You interpreted incorrectly. The fact that the equation for a light ray happens to look like the interval equation does not mean that a derivation using the former must be a derivation of the latter. It isn't. The Wikipedia article says quite clearly that it is about derivations of the Lorentz transform (by which it really means the Lorentz boost), not derivations of the interval. And, as I have already said, none of its derivations are derivations of the interval.

Again, do you have a reference for a derivation of the interval? Because if not, this thread should be closed as we have no valid basis for any discussion of what you now say you want to talk about.

Well, if I interpreted it incorrectly, of which I am not sure, I say in my discharge that it was no big blunder, because I would have been misguided by the wording of the Wiki text, when they take a formula that exactly -as you euphemistically point out- "looks like the interval" (I would say that it "is" the interval) and then they say that it is "invariant" (literally, it "takes the same form in both frames") and finally they mention a derivation, albeit rudimentary, when they state that this is "because of relativity postulates" (that was precisely my complaint, lack of sufficient motivation)!

Again, do you have a reference for a derivation of the interval? Because if not, this thread should be closed as we have no valid basis for any discussion of what you now say you want to talk about.

Take Spacetime physics, Wheeler and Taylor, section 3.7, "Invariance of the interval proven", where they use as reference a timelike interval, when a light is flashed transversely with regard to the relative motion between the two frames, in the line of the light clock thought experiment. But I am fine with their approach.

 

[Dale]

If there is a difference between the proofs starting with the original assumptions x^2 =a^2 and a proof involving x=a, the place to look for the difference is when x=-a.

Yes, exactly.

…

 

[PeterDonis]

I would have been misguided by the wording of the Wiki text

Only if you ignore the fact that the "interval" given was specifically stated in the article to be for a spherical wave front of light, not a general formula that would apply to any interval whatever. And since you explicitly referred to that fact in your OP, I don't think you can blame your misunderstanding on Wikipedia.

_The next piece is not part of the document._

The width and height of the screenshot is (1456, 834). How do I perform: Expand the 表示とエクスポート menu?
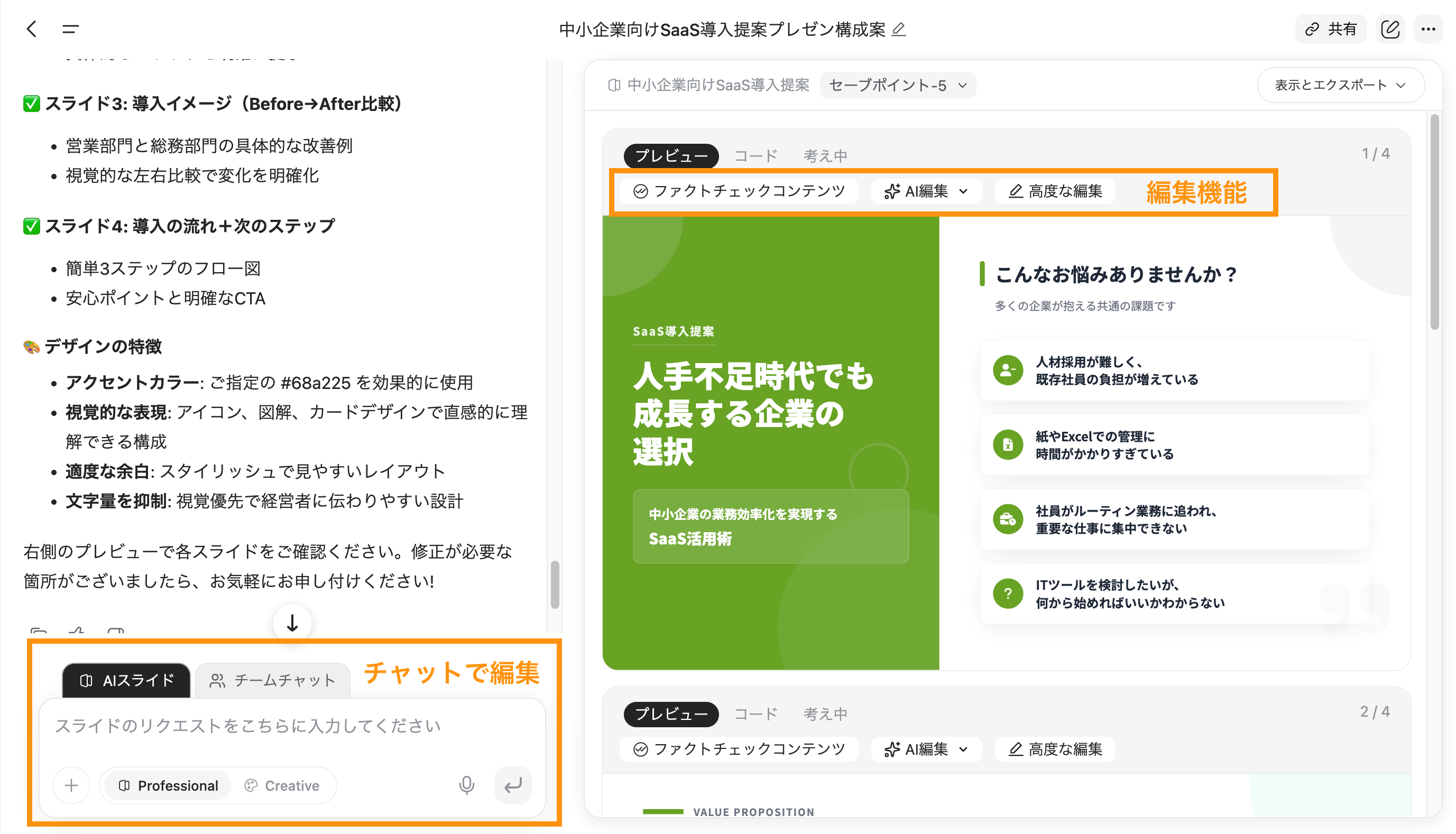(x=1340, y=85)
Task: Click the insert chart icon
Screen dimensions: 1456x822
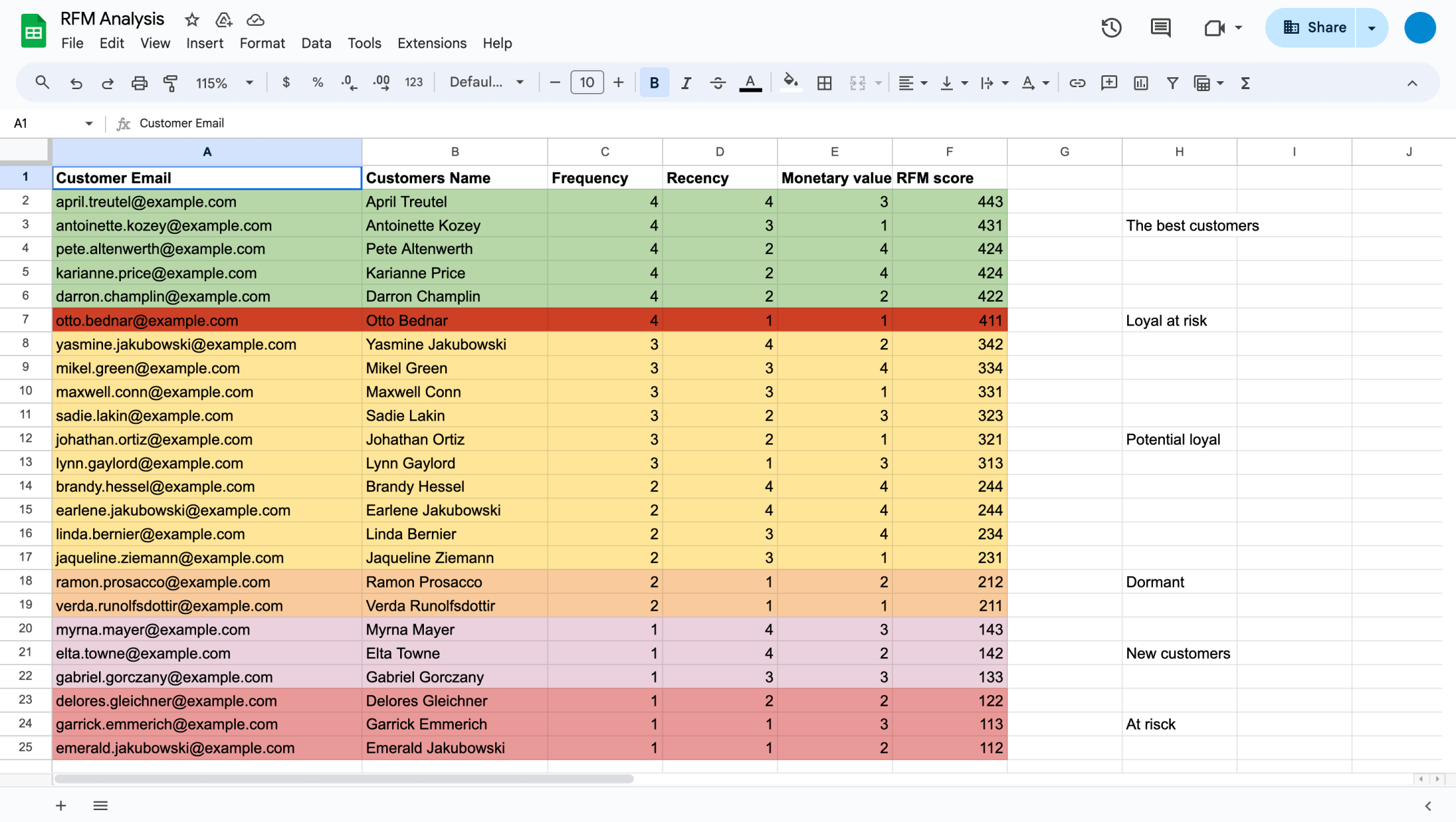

if I interpreted it incorrectly, of which I am not sure

The fact I referred to above should make it obvious that your claimed intepretation cannot be correct.

 

[PeterDonis]

Take Spacetime physics, Wheeler and Taylor, section 3.7, "Invariance of the interval proven", where they use as reference a timelike interval, when a light is flashed transversely with regard to the relative motion between the two frames, in the line of the light clock thought experiment. But I am fine with their approach.

Ok, good. Then, once we have the invariant interval, as has already been stated, we can derive the Lorentz boost simply by finding the group of transformations that leaves this interval invariant, which will mean leaving the spacetime geometry invariant. In other words, we are looking for a group of isometries of the spacetime. This would be a derivation of the Lorentz boost that did not rely on any properties of spherical wave fronts of light.

 

[Saw]

This would be a derivation of the Lorentz boost that did not rely on any properties of spherical wave fronts of light.

Are you implying that Wiki’s commented derivation is faulty because it does rely on the the properties of a spherical wavefront of light?

 

[PeterDonis]

Are you implying that Wiki’s commented derivation is faulty because it does rely on the the properties of a spherical wavefront of light?

Not for that reason alone, no. We eventually agreed in this thread, I think, that the derivation your referenced in the OP was faulty, but not for that reason.